The irony of the Paris agreement imploding from Paris, and while COP24 runs…

Geoff Chambers, a long time skeptic, lives in France and explains how this is consuming the nation.

… I get the impression that the British press, Europhile, Francophile, and Remainophile, will do all they can to suppress news of the vast social and political earthquake occurring here. If you think I’m exaggerating, consider this:

I get my information largely from three “independent” rolling news channels, all owned by millionaire oligarchs, and financed by ads which are almost exclusively for fast cars and perfumes – the kind of luxury products which France produces par excellence. In France, less than 8% of the population reads a national newspaper. News is for the élite….

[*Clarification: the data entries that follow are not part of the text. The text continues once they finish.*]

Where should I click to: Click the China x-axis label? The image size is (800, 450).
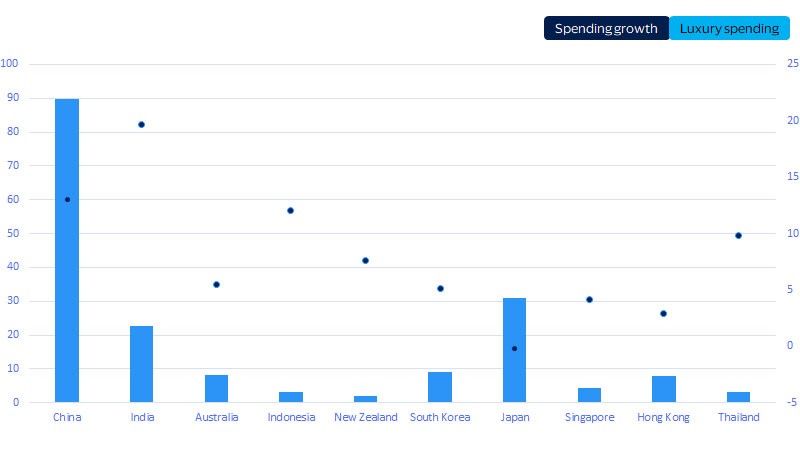point(67,417)
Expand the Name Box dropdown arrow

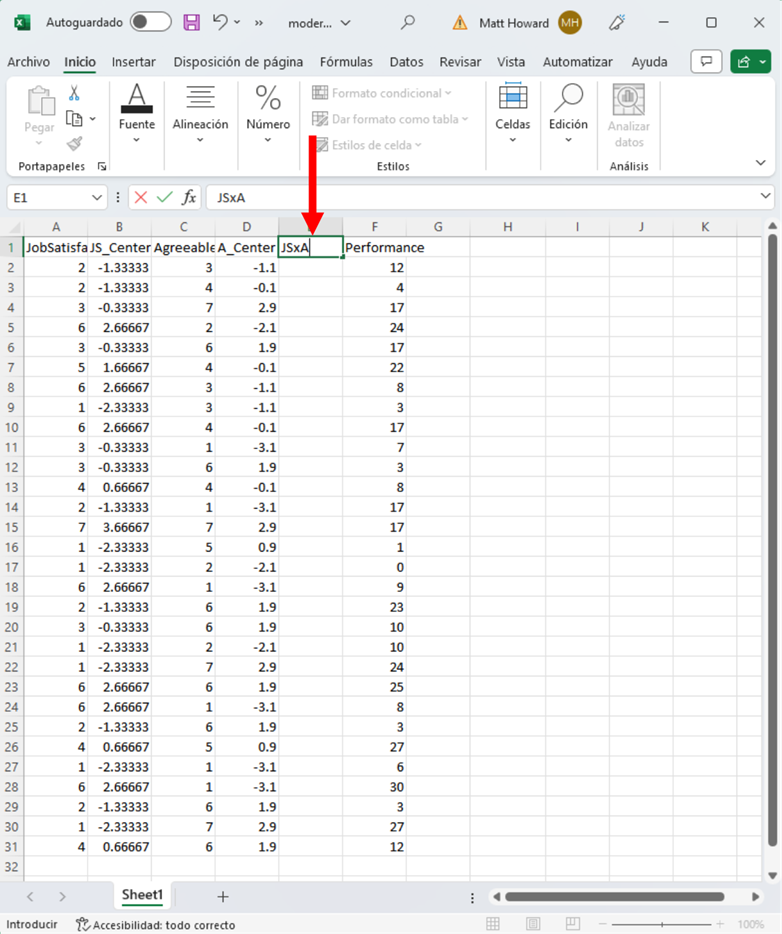coord(96,198)
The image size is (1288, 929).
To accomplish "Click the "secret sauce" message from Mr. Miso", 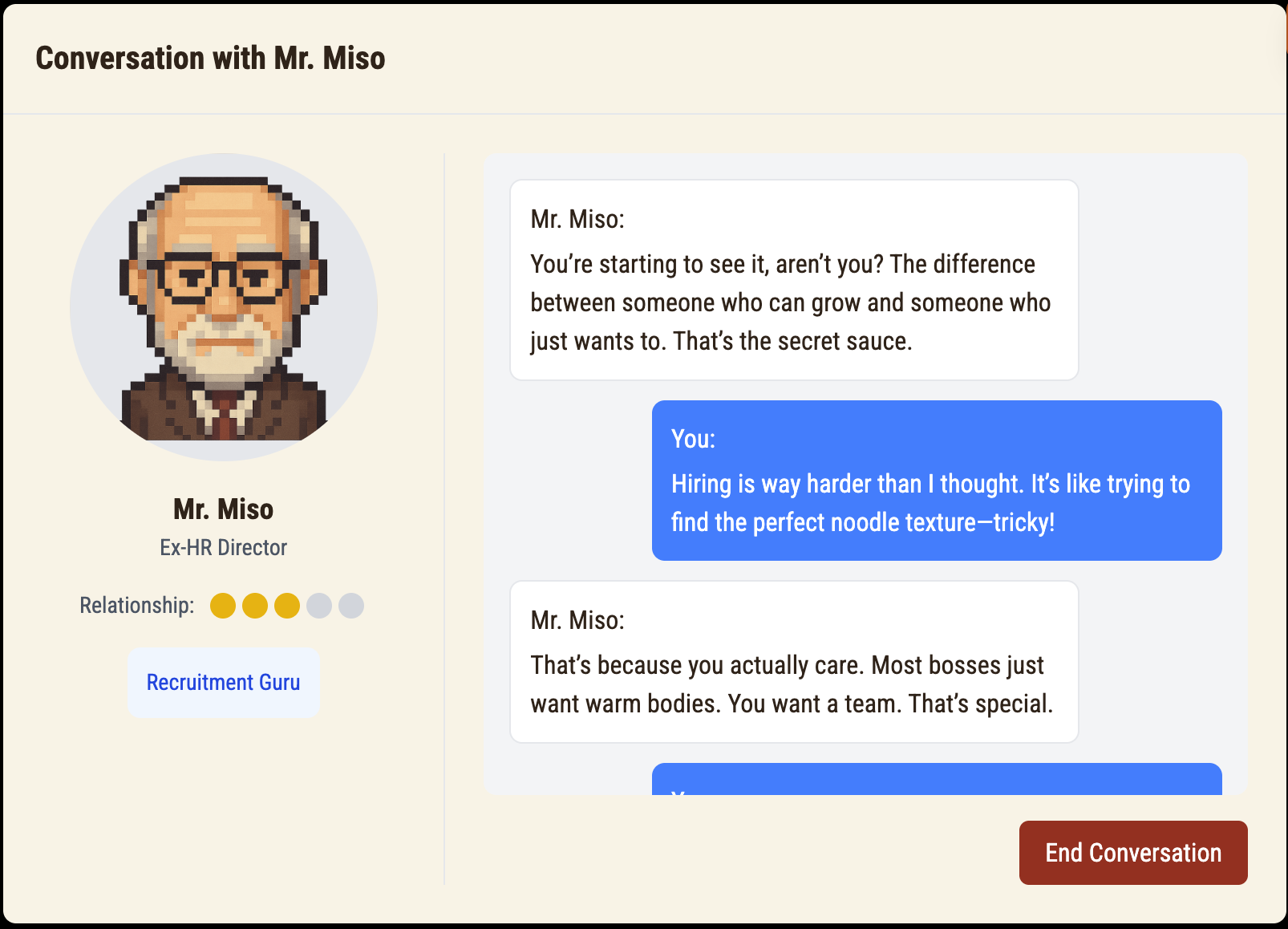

BUT, these French channels are devoting 95% of their time (I’m not exaggerating) to a movement supported by 85% of the population, which is now demanding the resignation of a president recently elected by 65% of voters, plus the dissolution of parliament, to be replaced by some kind of popular assembly. This situation, incomprehensible to the English, is easily explained by the sociological analysis of Emmanuel Todd, to which I have frequently referred, e.g. here.

 Geoff has some interesting perspectives:

A demographer gave a most interesting explanation for the strength of the movement, laying the blame on INSEE, the government office of statistics, which apparently decrees that 95% of the population lives in urban, and only 5% in rural areas. A child, or a climate sceptic, could spot immediately the flaw in this statement, but not a President, his government, or the highly educated élite which advises them: It all depends what you mean by urban and rural. So, successive governments have ignored the sparsely populated three quarters of the country, where half the population lives, closing railways, hospitals and post offices, and leaving the mayors of small towns with no industry or commerce worth speaking of to finance their infrastructure from local taxes, with ever diminishing help from central government.

It’s all about Europe of course, and its golden rule of reducing the budget deficit. The pressure on wages exercised by twenty years of austerity dictated by Brussels has forced low paid workers further and further out of the cities into what has suddenly been identified as the périphérie – not the despised banlieu (suburbs) where the lumpenproletariat (often Arabs) vegetate in permanent unemployment – but the small towns and villages inhabited by the working class (or classe moyenne in French) – those whom Macron has described as “the people who are nothing.” And where a decent life is possible only as long as one can afford to drive to work, to school, to the hospital, or to the out-of-town shopping centre.

France stands out as one of the highest taxing nations in the EU

Graph, France Tax, EU.

Source : wikimedia

 

In week three — the economic toll is affecting the whole nation: [Reuters] Le Maire said sector revenues had been hit by between 15 and 50 percent.

While not providing a precise breakdown, [Finance Minister Bruno] Le Maire said small retailers had seen a fall in revenue of between 20 and 40 percent, and the hotel industry was seeing reservations down 15 to 25 percent.

Restaurants, depending on their location, had seen takings collapse by between 20 and 50 percent.

“The impact is severe and ongoing,” Le Maire said, emphasizing it was nationwide, although Paris, after riots and looting in some of its most upmarket districts on Saturday afternoon and evening, was particularly affected.

French oil major Total has said 75 of its 2,200 petrol stations have run dry as “yellow vests” blockade fuel depots.